## Exercise instructions:
All of the data is to be set down again without alteration.

## Source records:
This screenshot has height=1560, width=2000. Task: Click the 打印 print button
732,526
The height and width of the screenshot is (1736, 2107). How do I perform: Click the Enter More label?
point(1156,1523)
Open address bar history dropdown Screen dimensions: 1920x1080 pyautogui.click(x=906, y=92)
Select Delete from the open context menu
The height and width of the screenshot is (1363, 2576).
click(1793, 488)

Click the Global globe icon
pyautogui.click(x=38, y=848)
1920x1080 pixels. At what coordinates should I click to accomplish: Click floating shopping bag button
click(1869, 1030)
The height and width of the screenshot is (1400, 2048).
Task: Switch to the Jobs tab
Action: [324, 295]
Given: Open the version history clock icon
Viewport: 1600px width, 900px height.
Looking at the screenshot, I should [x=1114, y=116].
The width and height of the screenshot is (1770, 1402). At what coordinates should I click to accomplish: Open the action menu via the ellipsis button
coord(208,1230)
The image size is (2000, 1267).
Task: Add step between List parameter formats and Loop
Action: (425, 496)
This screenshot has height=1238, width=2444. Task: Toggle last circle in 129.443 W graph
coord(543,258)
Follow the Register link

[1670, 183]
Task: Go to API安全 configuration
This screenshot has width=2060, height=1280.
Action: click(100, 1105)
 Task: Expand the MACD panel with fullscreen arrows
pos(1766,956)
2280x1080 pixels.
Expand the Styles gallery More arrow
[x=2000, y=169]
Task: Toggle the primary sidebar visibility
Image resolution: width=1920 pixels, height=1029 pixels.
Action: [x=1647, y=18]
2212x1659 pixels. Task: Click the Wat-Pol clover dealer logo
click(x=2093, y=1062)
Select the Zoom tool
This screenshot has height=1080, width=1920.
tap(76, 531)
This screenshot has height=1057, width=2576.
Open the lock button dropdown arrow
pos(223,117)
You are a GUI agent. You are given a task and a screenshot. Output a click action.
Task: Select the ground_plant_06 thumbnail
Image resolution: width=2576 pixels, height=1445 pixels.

## Exercise output:
This screenshot has height=1560, width=2000. Task: Click the 打印 print button
732,526
The height and width of the screenshot is (1736, 2107). How do I perform: Click the Enter More label?
point(1156,1523)
Open address bar history dropdown Screen dimensions: 1920x1080 pyautogui.click(x=906, y=92)
Select Delete from the open context menu
The height and width of the screenshot is (1363, 2576).
click(1793, 488)

Click the Global globe icon
pyautogui.click(x=38, y=848)
1920x1080 pixels. At what coordinates should I click to accomplish: Click floating shopping bag button
click(1869, 1030)
The height and width of the screenshot is (1400, 2048).
Task: Switch to the Jobs tab
Action: [324, 295]
Given: Open the version history clock icon
Viewport: 1600px width, 900px height.
Looking at the screenshot, I should [x=1114, y=116].
The width and height of the screenshot is (1770, 1402). At what coordinates should I click to accomplish: Open the action menu via the ellipsis button
coord(208,1230)
The image size is (2000, 1267).
Task: Add step between List parameter formats and Loop
Action: (425, 496)
This screenshot has height=1238, width=2444. Task: Toggle last circle in 129.443 W graph
coord(543,258)
Follow the Register link

[1670, 183]
Task: Go to API安全 configuration
This screenshot has width=2060, height=1280.
Action: click(100, 1105)
 Task: Expand the MACD panel with fullscreen arrows
pos(1766,956)
2280x1080 pixels.
Expand the Styles gallery More arrow
[x=2000, y=169]
Task: Toggle the primary sidebar visibility
Image resolution: width=1920 pixels, height=1029 pixels.
Action: [x=1647, y=18]
2212x1659 pixels. Task: Click the Wat-Pol clover dealer logo
click(x=2093, y=1062)
Select the Zoom tool
This screenshot has height=1080, width=1920.
tap(76, 531)
This screenshot has height=1057, width=2576.
Open the lock button dropdown arrow
pos(223,117)
You are a GUI agent. You are given a task and a screenshot. Output a click action.
Task: Select the ground_plant_06 thumbnail
Image resolution: width=2576 pixels, height=1445 pixels.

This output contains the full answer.